(Task details): Retype all data exactly as given. Pictures should not be retyped.
+++ Provided information
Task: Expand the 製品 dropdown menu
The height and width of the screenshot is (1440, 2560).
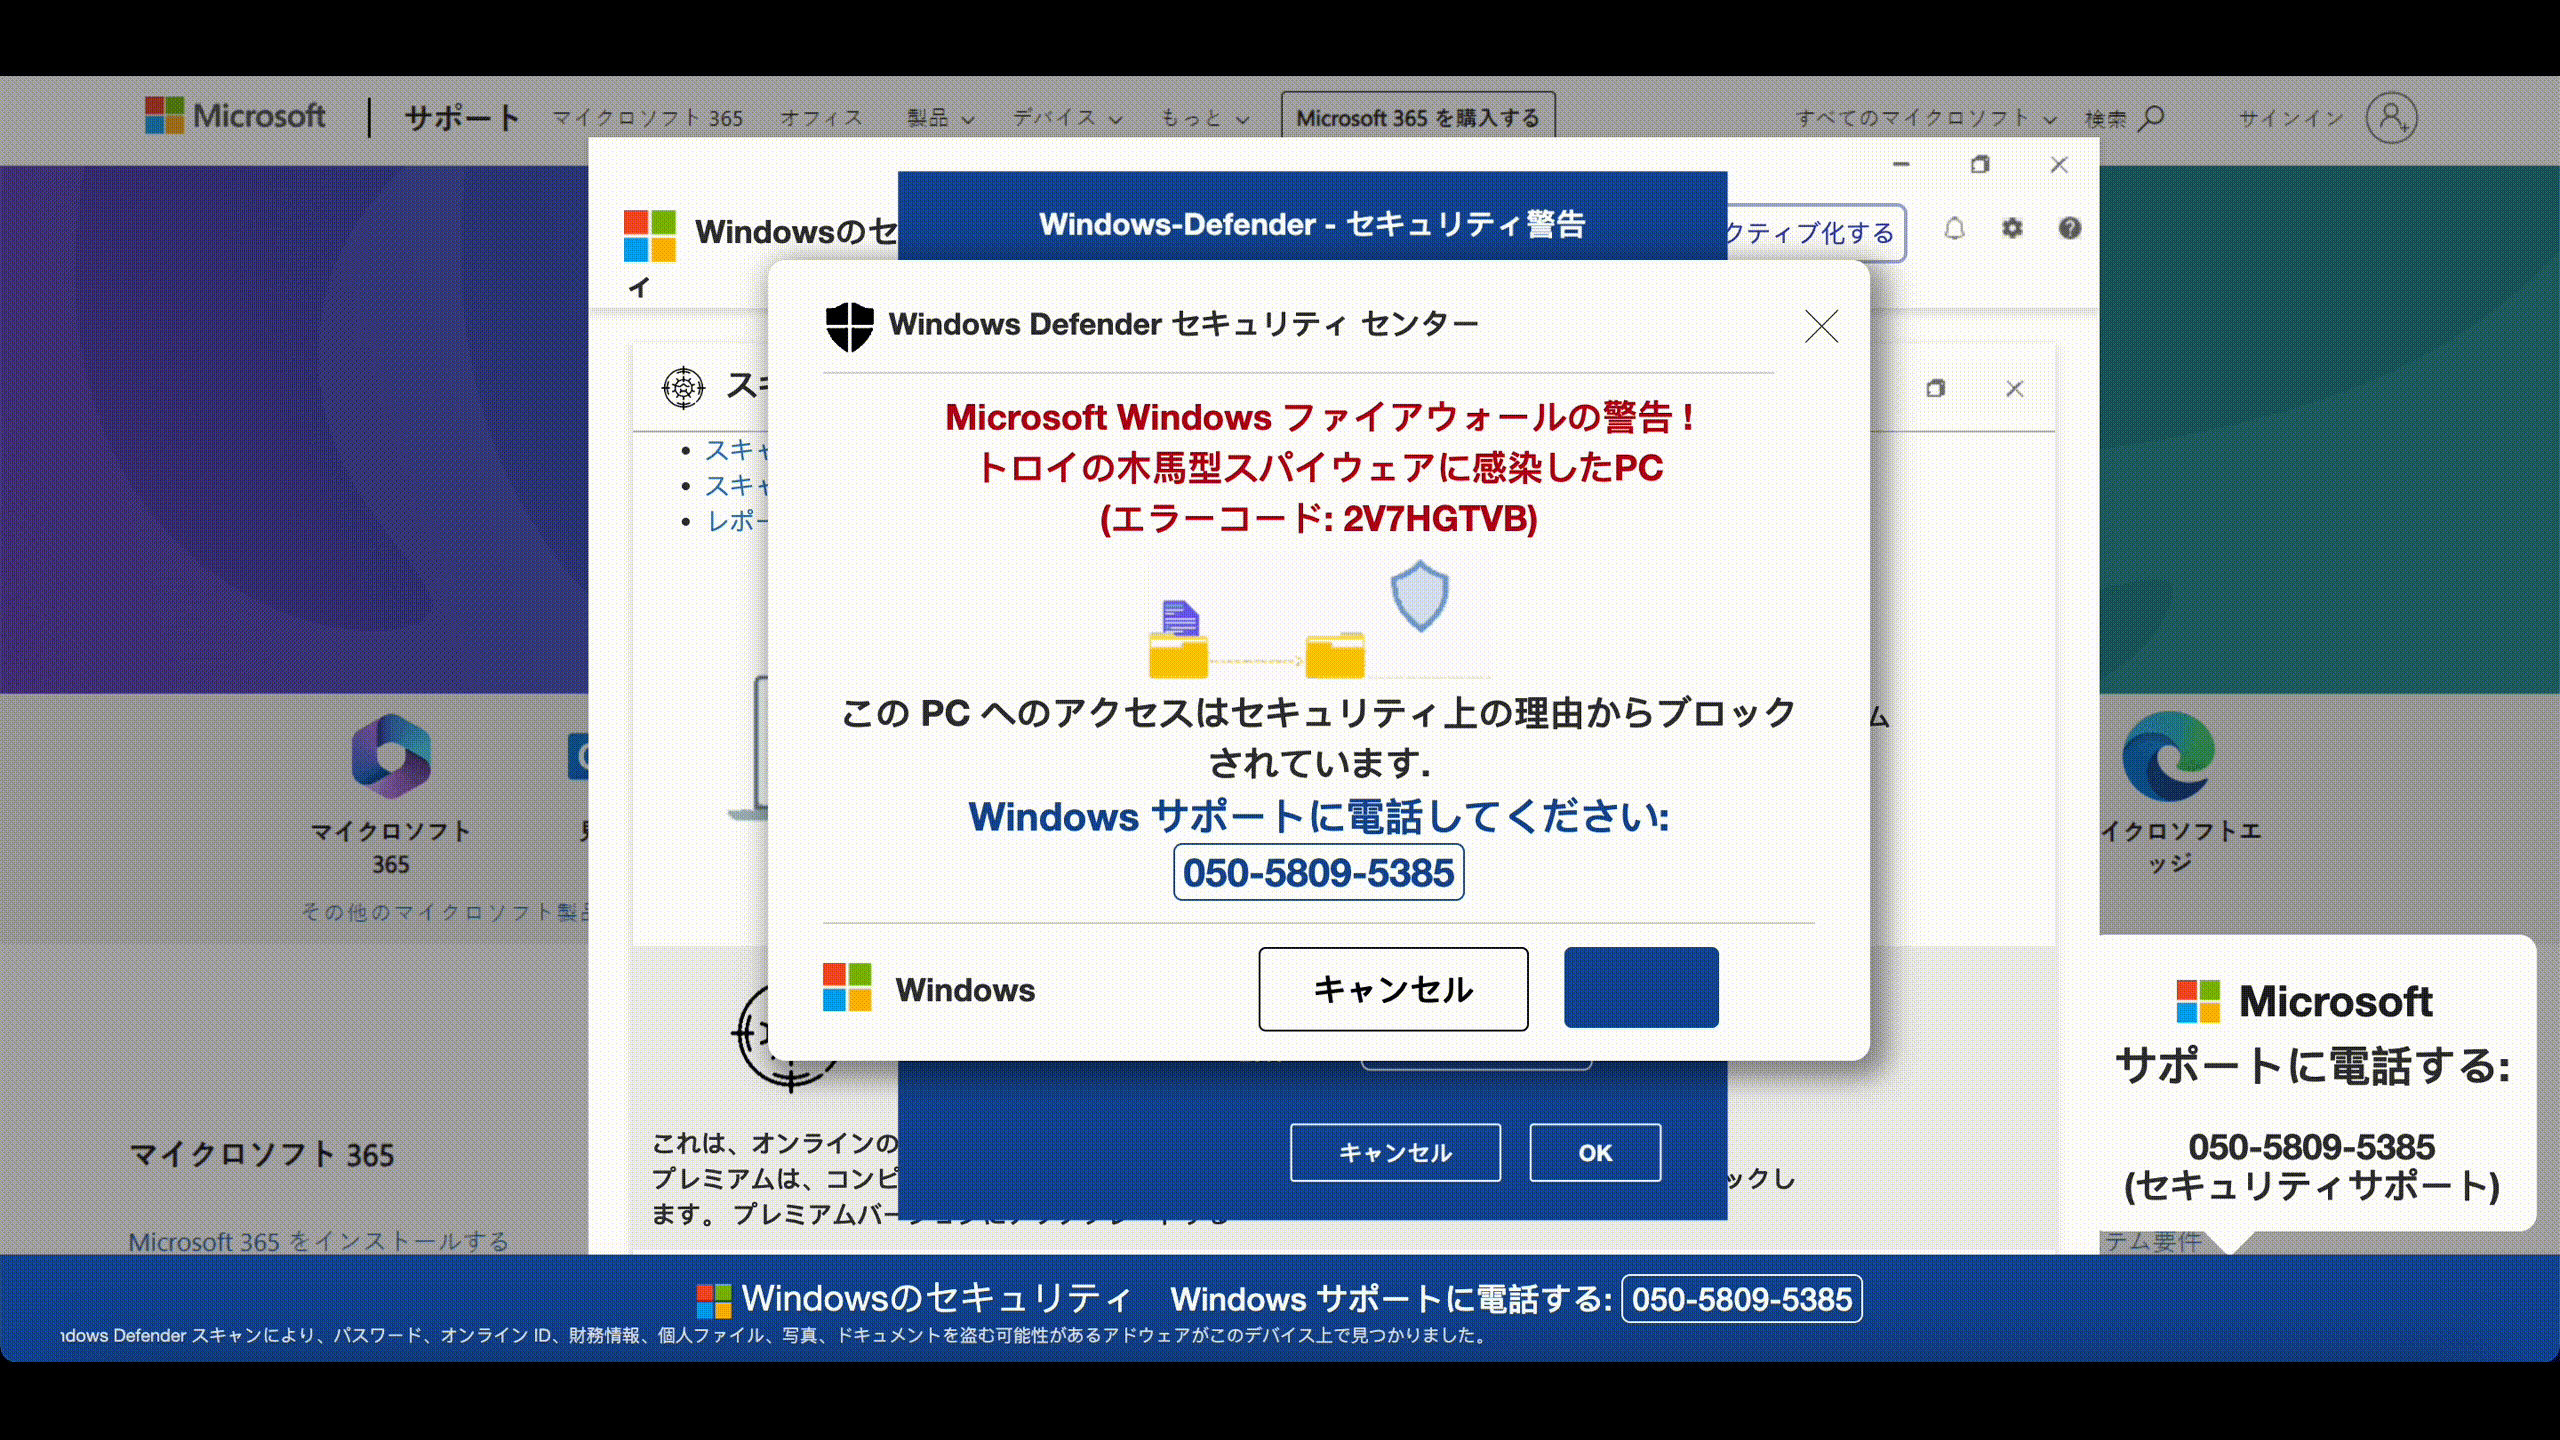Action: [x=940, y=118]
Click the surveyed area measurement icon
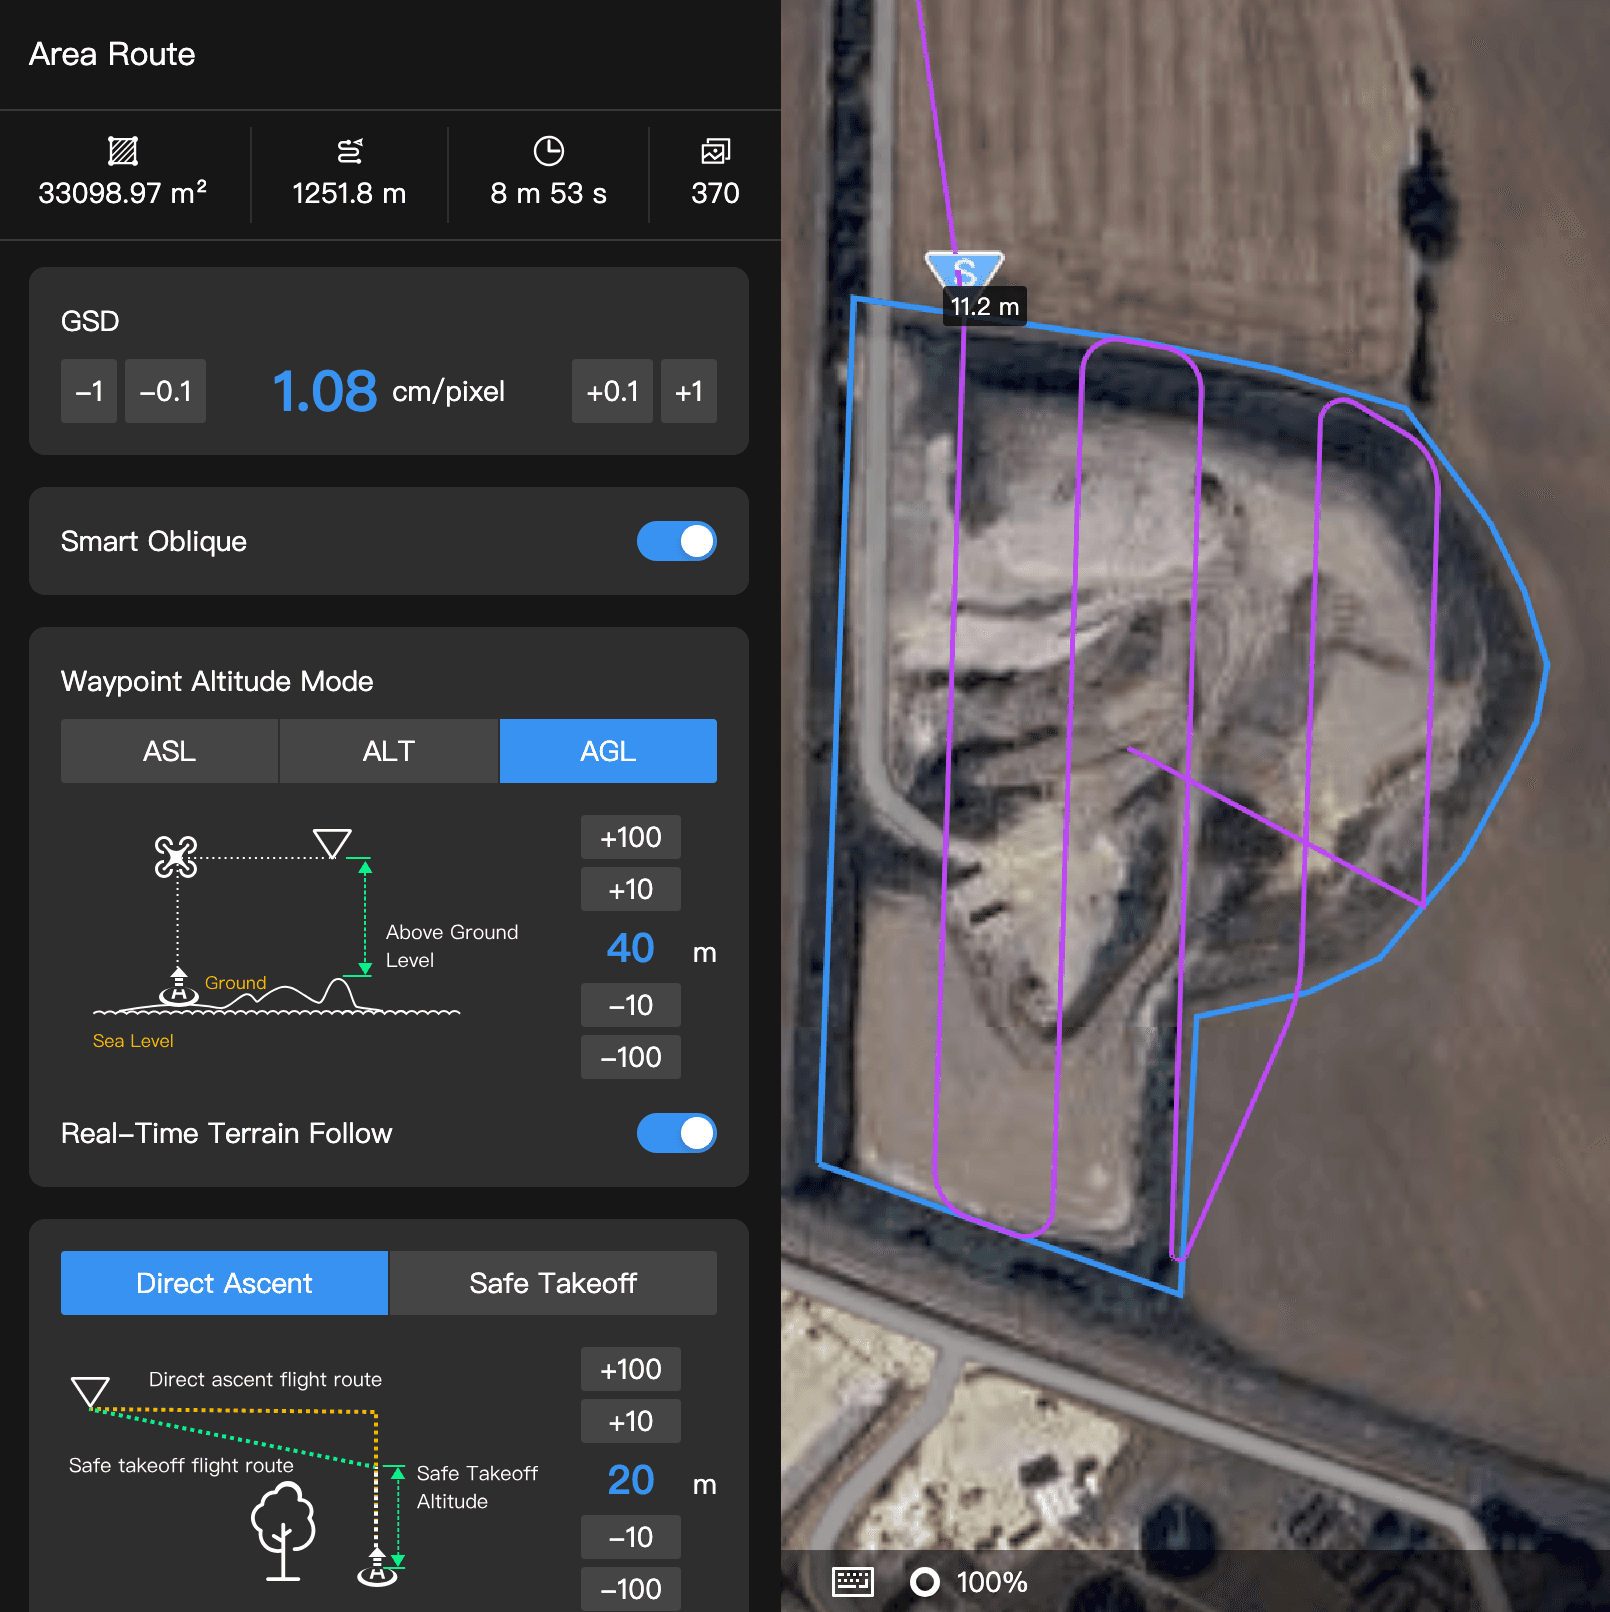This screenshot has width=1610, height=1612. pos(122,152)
++++++
(Task response):
Task: Expand the 製品 dropdown menu
The height and width of the screenshot is (1440, 2560).
Action: [x=940, y=118]
Click the surveyed area measurement icon
This screenshot has width=1610, height=1612. pos(122,152)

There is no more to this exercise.